Right now, and until the end of August, art and the people who make it are oozing from this city’s pores.
Its magnifying mirror is Le Voyage a Nantes. This is two things: it is the name of the city’s annual summertime mega-festival and it is the name of the public company in charge of both culture and tourism - the city’s hottest properties.
Elitist it isn’t. Butchers, bakers, bartenders, gardeners, the 100 best restaurants in the Loire Atlantique department; all are actively involved, whether it is making special cakes and chocolates for the duration of the festival, fashioning the hedgerows of the local botanical gardens into fabulous snakes and chicks, or merely hanging a surreal piece of artwork over the doorway of the local barbers.

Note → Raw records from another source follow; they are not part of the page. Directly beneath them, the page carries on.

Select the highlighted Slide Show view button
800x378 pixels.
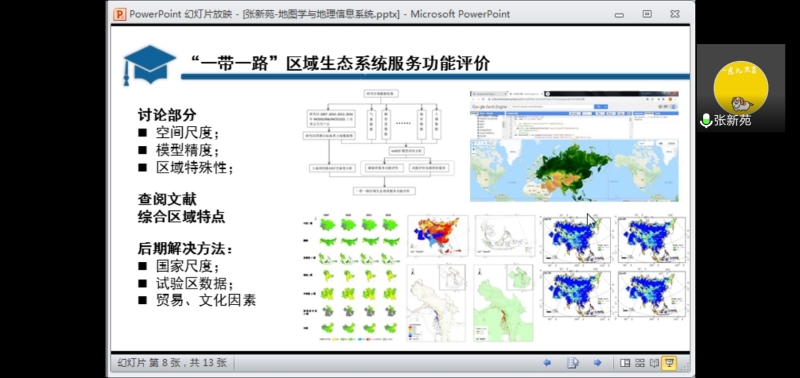click(x=669, y=363)
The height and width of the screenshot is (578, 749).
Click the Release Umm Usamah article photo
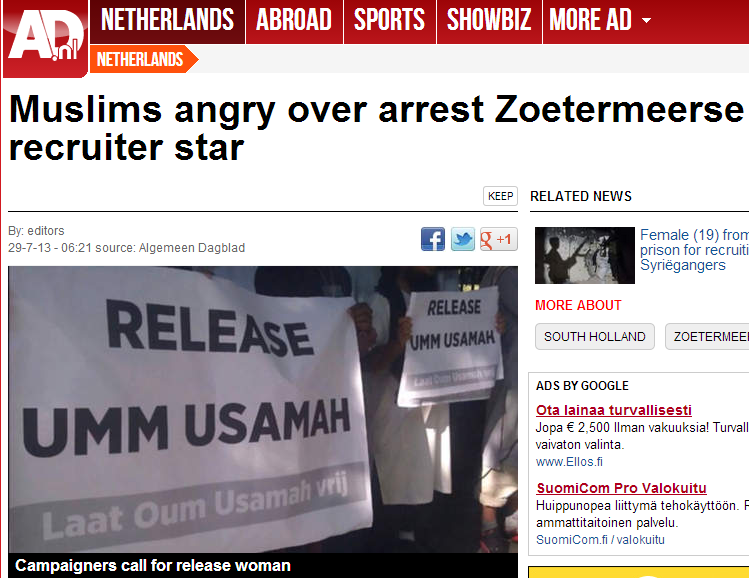tap(263, 409)
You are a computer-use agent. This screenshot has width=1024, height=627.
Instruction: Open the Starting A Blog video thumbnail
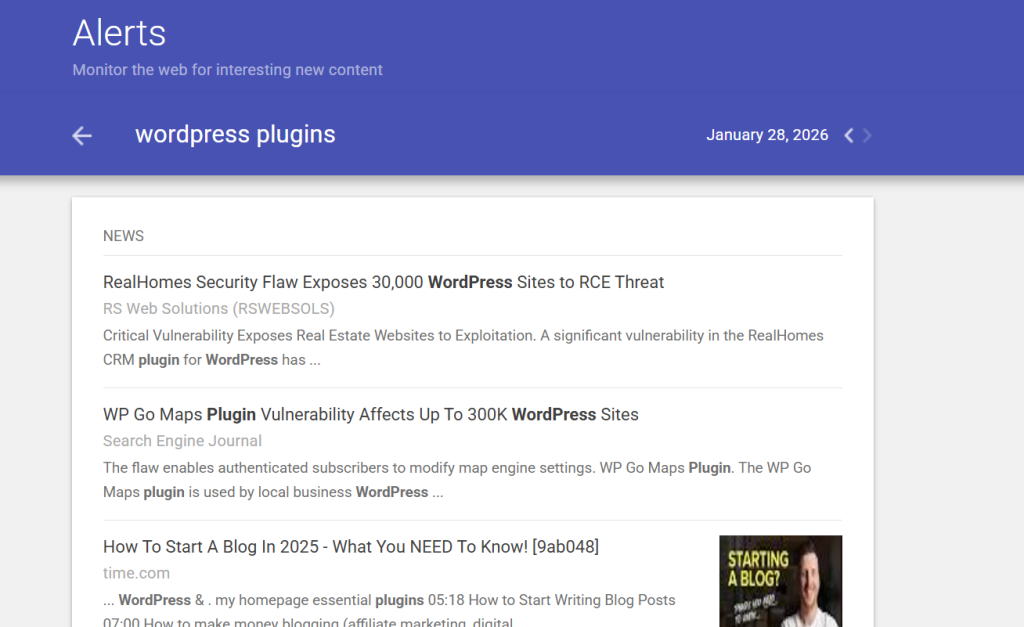780,581
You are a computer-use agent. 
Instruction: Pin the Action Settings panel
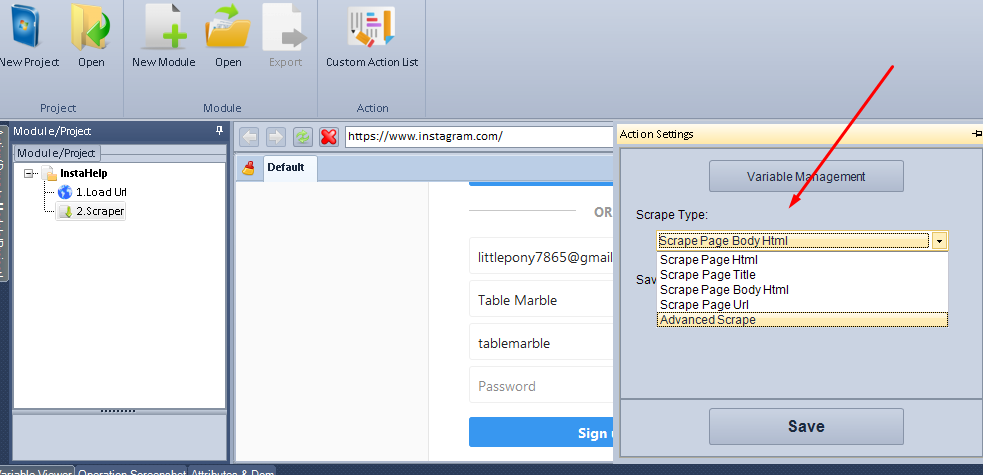point(976,134)
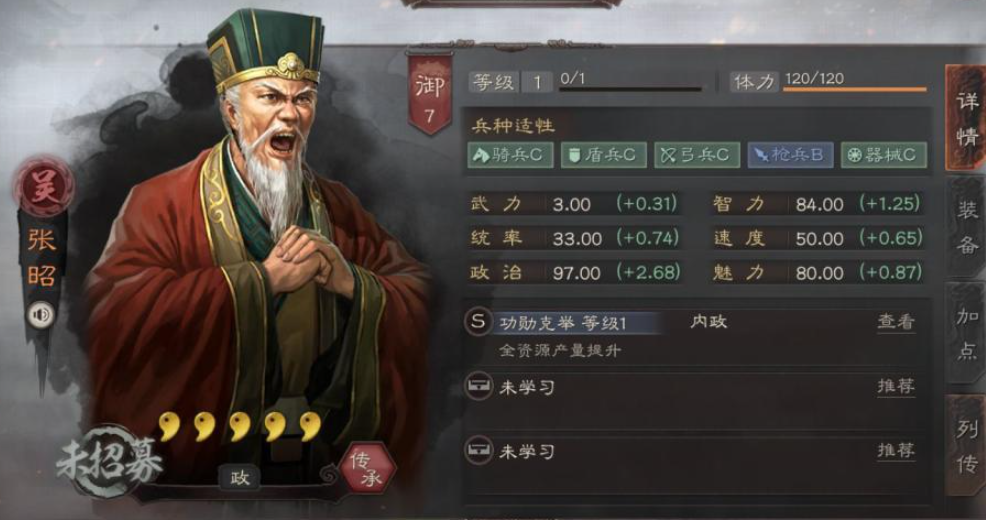Image resolution: width=986 pixels, height=520 pixels.
Task: Tap the S-rank skill grade icon
Action: click(x=479, y=322)
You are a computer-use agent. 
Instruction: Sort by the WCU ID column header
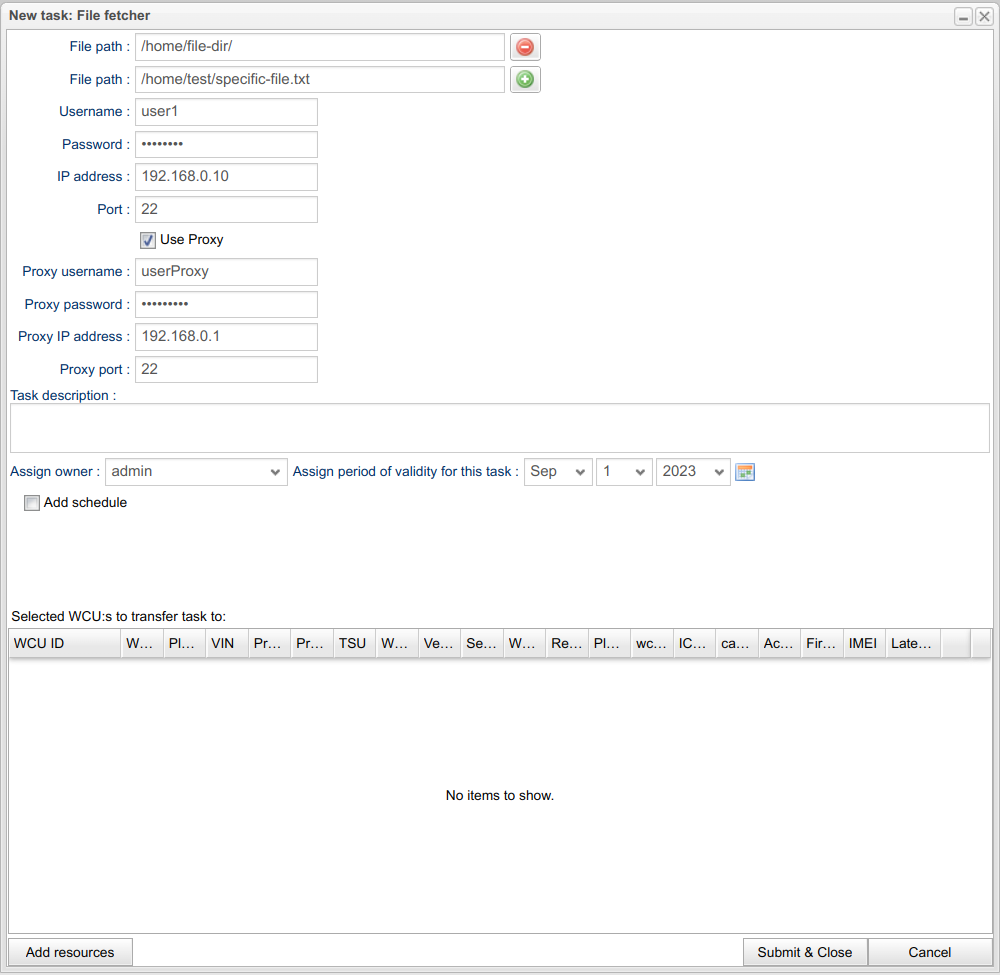click(x=64, y=643)
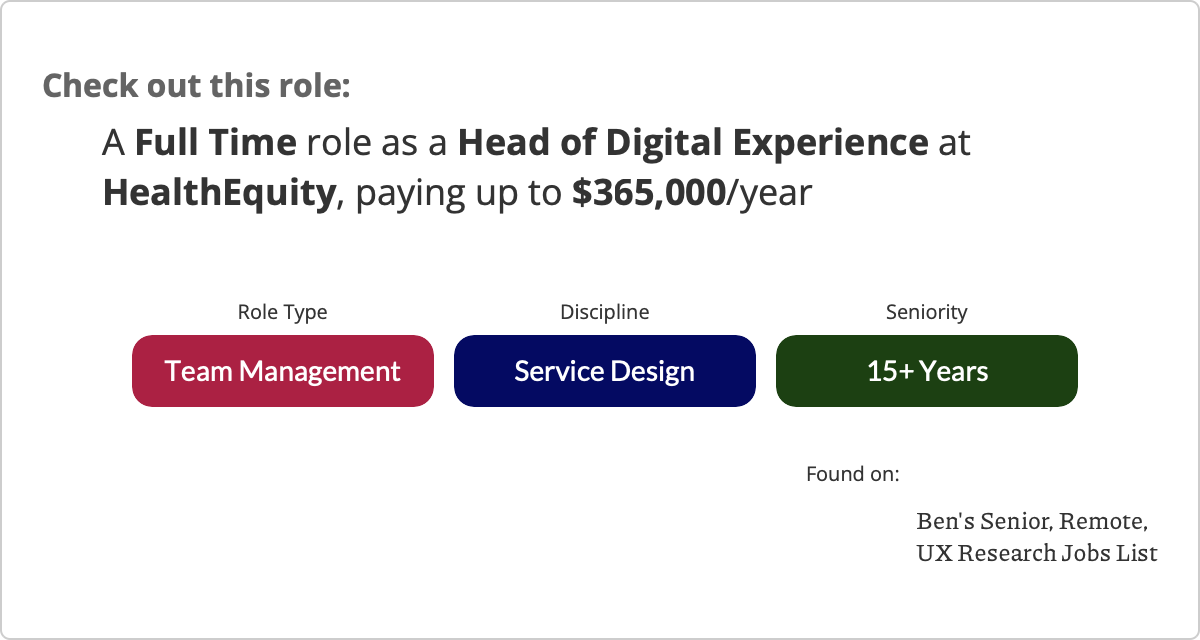This screenshot has height=640, width=1200.
Task: Click the Seniority label
Action: click(x=927, y=312)
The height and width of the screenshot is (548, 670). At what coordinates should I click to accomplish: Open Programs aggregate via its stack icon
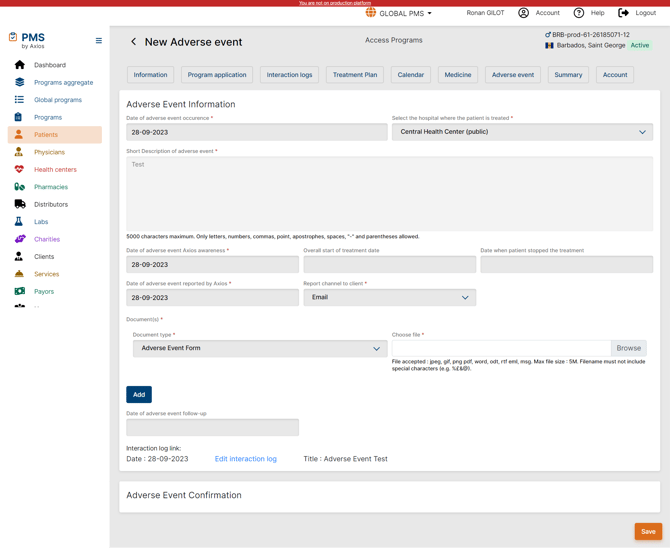(19, 82)
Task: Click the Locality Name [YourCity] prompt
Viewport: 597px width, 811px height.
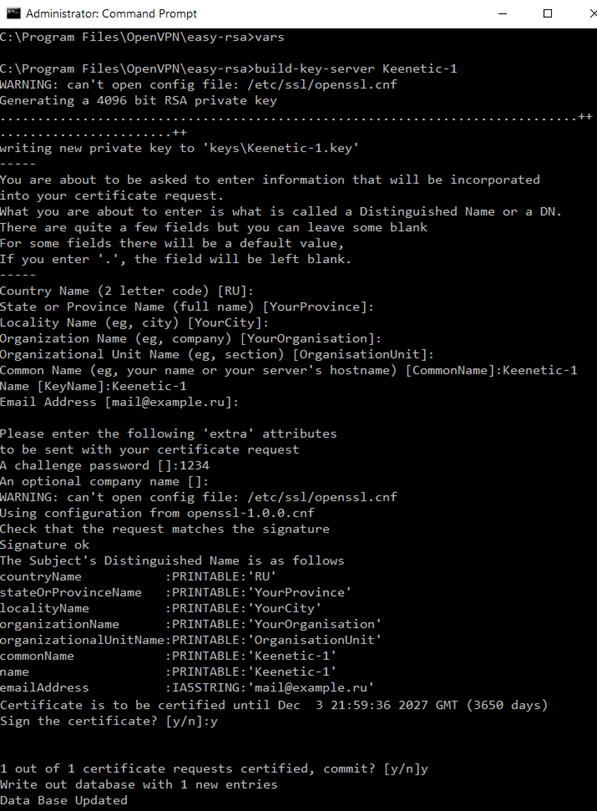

Le Voyage a Nantes is a party to which everyone is invited - and everyone is obliged to turn up.
The idea is that you follow a green line under your feet and drift along a 10-mile trail, with 30 stops. You will encounter Patricia Buck’s random football cage in a side street, open all day for a kickaround. Over there, a colossal wooden climbing frame shaped like a dragon, which would be immediately shut down by health and safety inspectors back home.
The roof of the new National Architecture School has been turned into an outdoor cinema, complete with deck chairs, a bar and a 100ft screen. You might go there for beer, but you will end up watching a film.
Yet this July-August event has not been without Anoosh Kapoors and his ilk. The big names don’t say non to Nantes.
Down in one of the city’s many permanent communal barbecue areas, someone has installed a ball pool into which you can be buried up to your neck. Le Voyage a Nantes strikes at the heart of public spaces, squares, parks and gardens. Houses about to be demolished become vivid galleries. There is singing, dancing, playing.
Best of all, there are new places to socialise, eat and drink, because at Le Voyage a Nantes they know that’s how to reel you in.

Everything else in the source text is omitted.